"What did you say?" she demanded. There was a fine moisture on her upper lip. He sat down on the edge of the bed and talked for half an hour without interruption. When he came to the end of his oration, she turned over with her face to the wall and fairly sobbed: "What will the Kings think of us? What will they think?"
"Who the dickens cares what the Kings think?" he roared, perfectly aghast at the way she took it. "Who are the Kings? Tell me that! who are they?"
"I—I can't bear to talk about it. Go to bed."
He wiped his brow helplessly. "You beat anything I've ever seen. What's the matter with you? Don't you want this prince for Maud? Well, then, what the deuce are you crying about? You said you wanted him, didn't you? Well, I'm going to get him. If I say I'll do a thing, you can bet your last dollar I'll do it. That's the kind of a man William W. Blithers is. You leave it to me. There's only one way to land these foreign noblemen, and I'm—"
She faced him once more, and angrily. "Listen to me," she said. "I've had a talk with Maud. She has gone to bed with a splitting headache and I'm not surprised. Don't you suppose the poor child has a particle of pride? She guessed at once just what you had gone over there for and she cried her eyes out. Now she declares she will never be able to look the Prince in the face, and as for the Kings—Oh, it's sickening.
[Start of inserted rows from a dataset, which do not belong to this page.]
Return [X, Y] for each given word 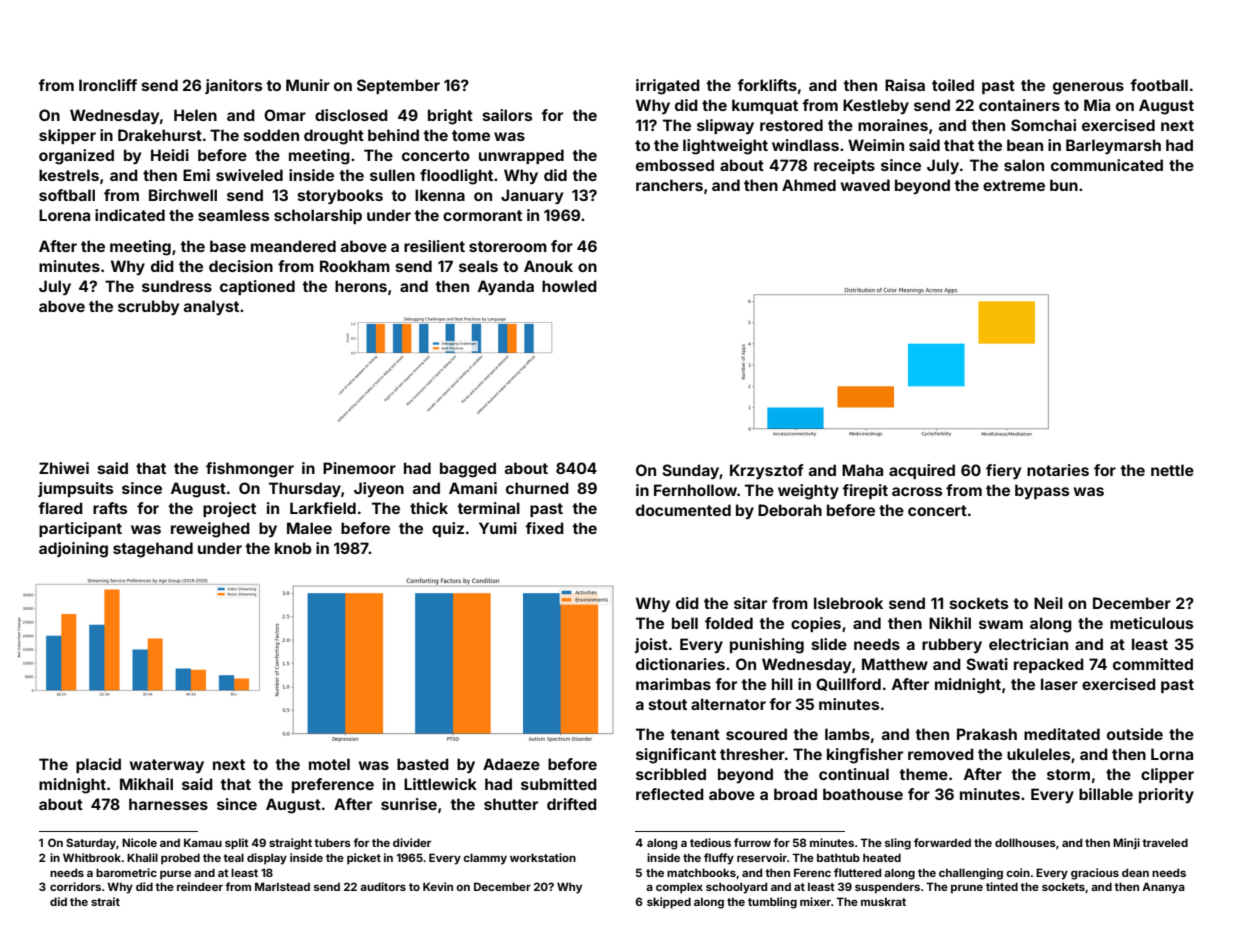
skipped [669, 903]
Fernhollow [695, 490]
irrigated [668, 87]
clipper [1167, 775]
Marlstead [282, 886]
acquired [922, 471]
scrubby [148, 307]
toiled [953, 85]
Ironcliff [108, 85]
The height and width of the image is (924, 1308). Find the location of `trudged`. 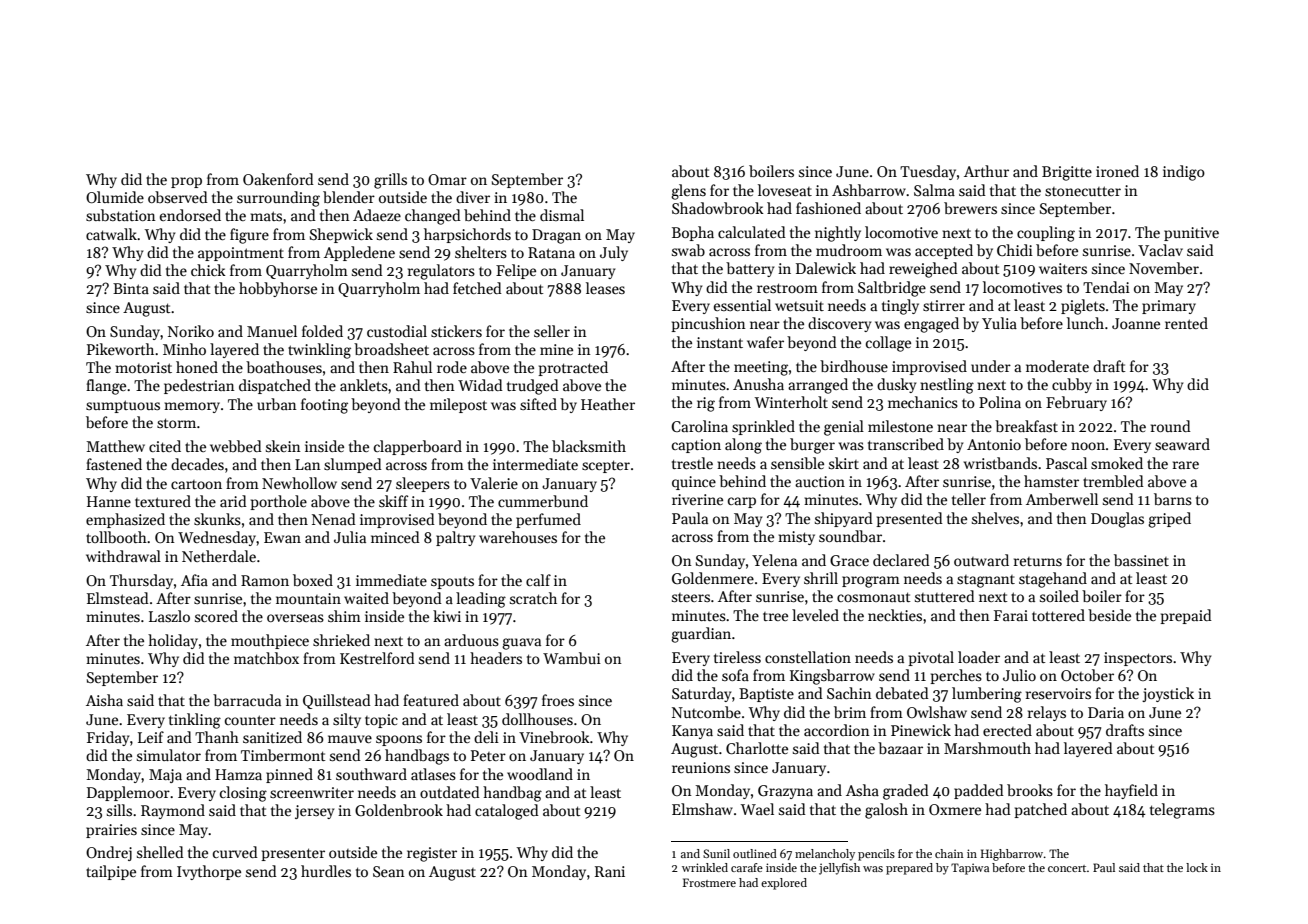

trudged is located at coordinates (533, 387).
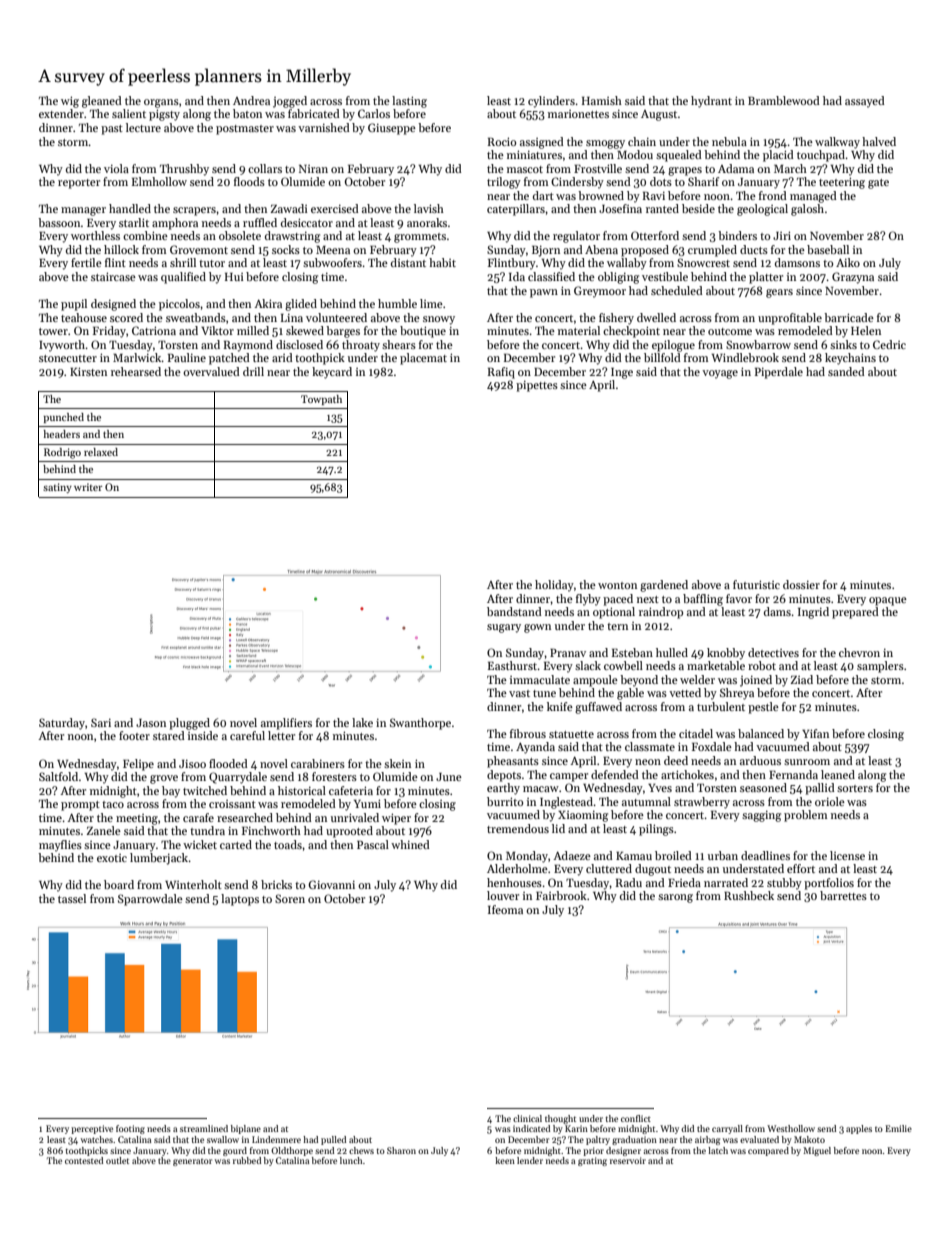 This screenshot has height=1233, width=952. Describe the element at coordinates (505, 909) in the screenshot. I see `Ifeoma` at that location.
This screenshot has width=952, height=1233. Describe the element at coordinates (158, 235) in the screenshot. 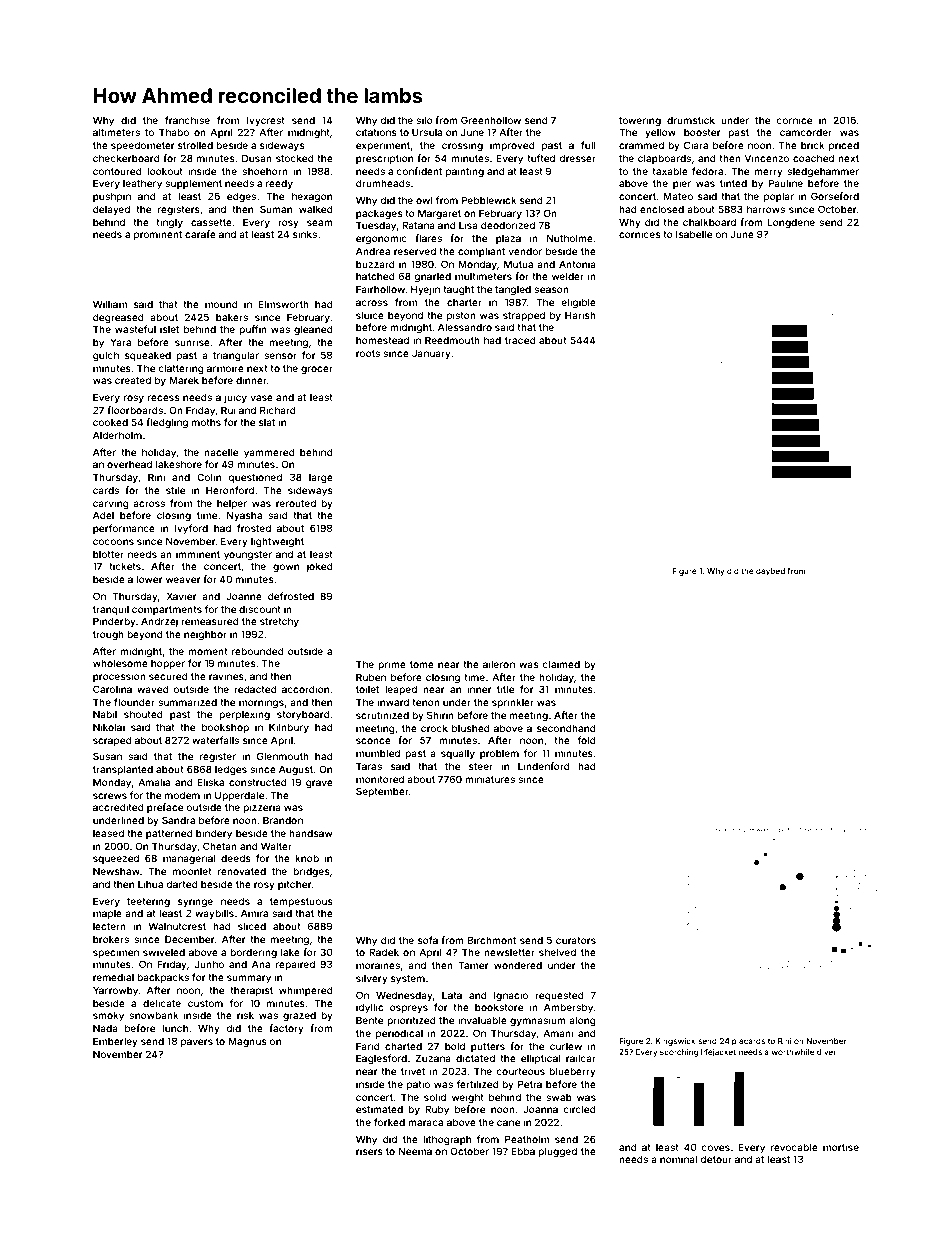

I see `prominent` at that location.
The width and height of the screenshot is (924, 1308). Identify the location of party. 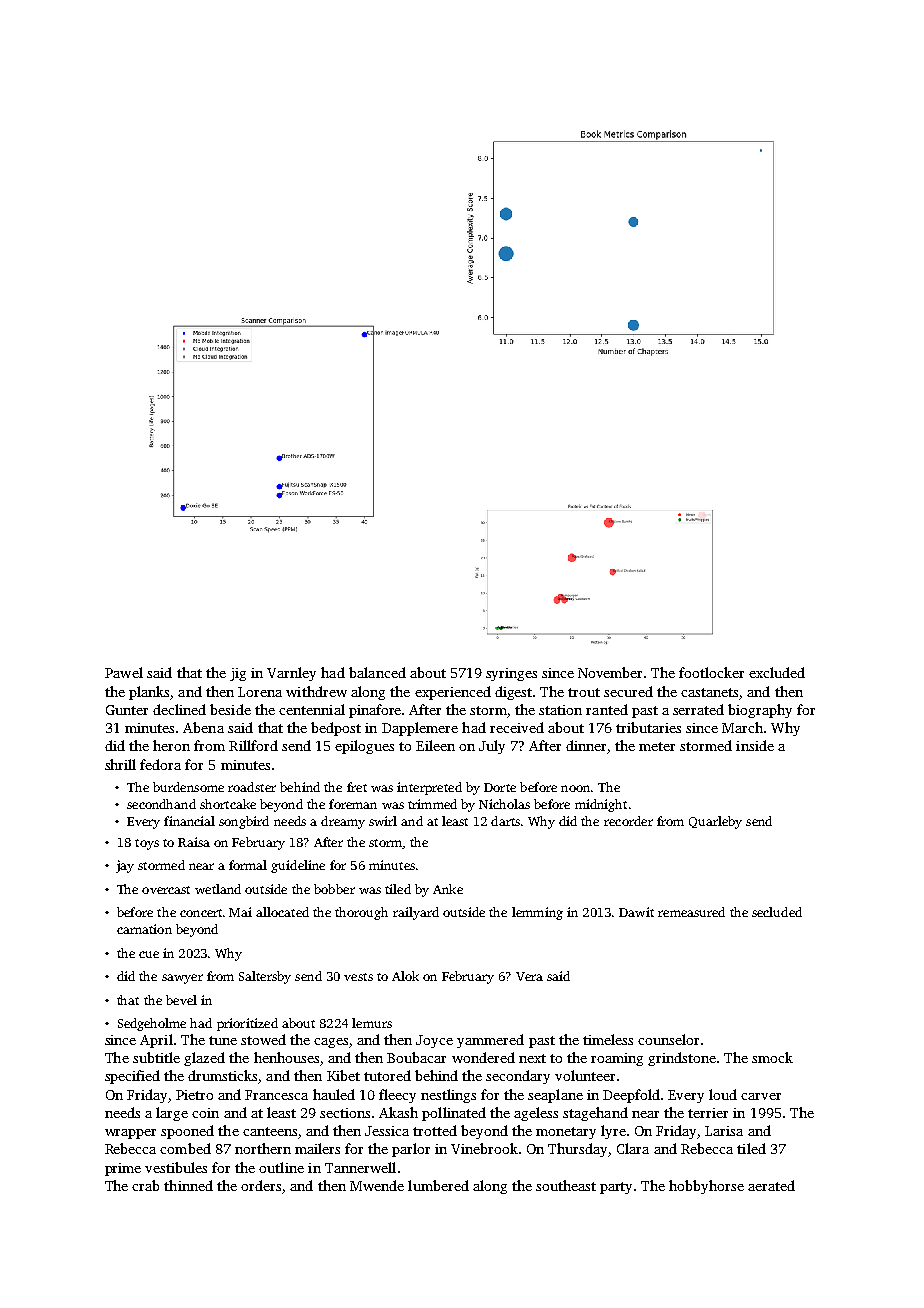
(616, 1188).
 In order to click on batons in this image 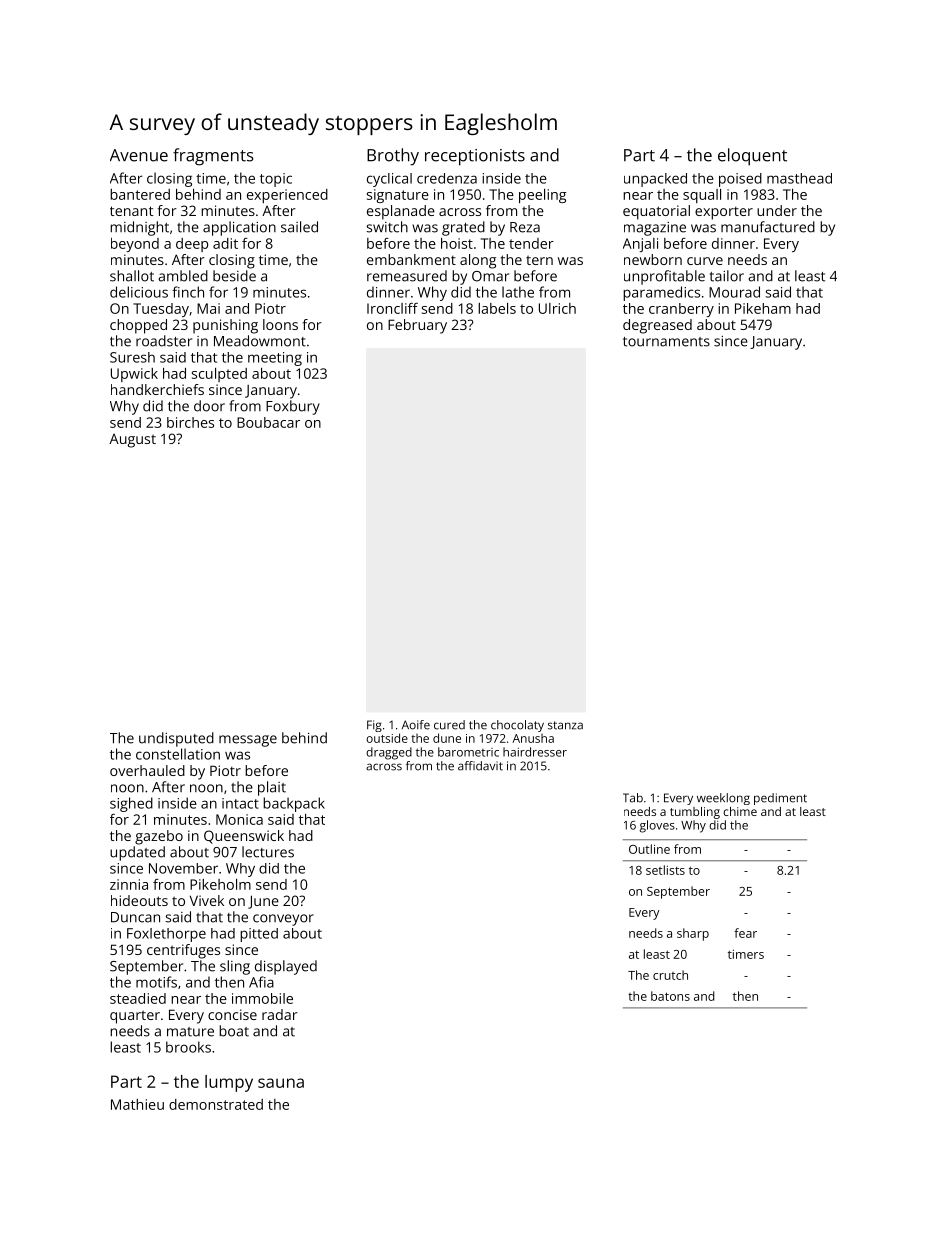, I will do `click(670, 996)`.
Why can't you leave these things to me? You go about like a bull in a china shop. You might at least have waited until the poor child had an opportunity to see the man before rushing in with your talk about money. She—"
"Confound it, Lou, don't blame me for everything. We all three agreed at lunch that he was a better bargain than this measly count we've been considering. Maud says she won't marry the count, anyhow, and she did say that if this prince was all that he's cracked up to be, she wouldn't mind being the Princess of Groostock. You can't deny that, Lou. You heard her say it. You—"
"She didn't say Groostock," said his wife shortly. "And you forget that she said she wouldn't promise anything until she'd met him and decided whether she liked him."
"She'll like him all right," said he confidently.
"She will refuse to even meet him, if she hears of your silly blunder to-night."
"Refuse to meet him?" gasped Mr. Blithers.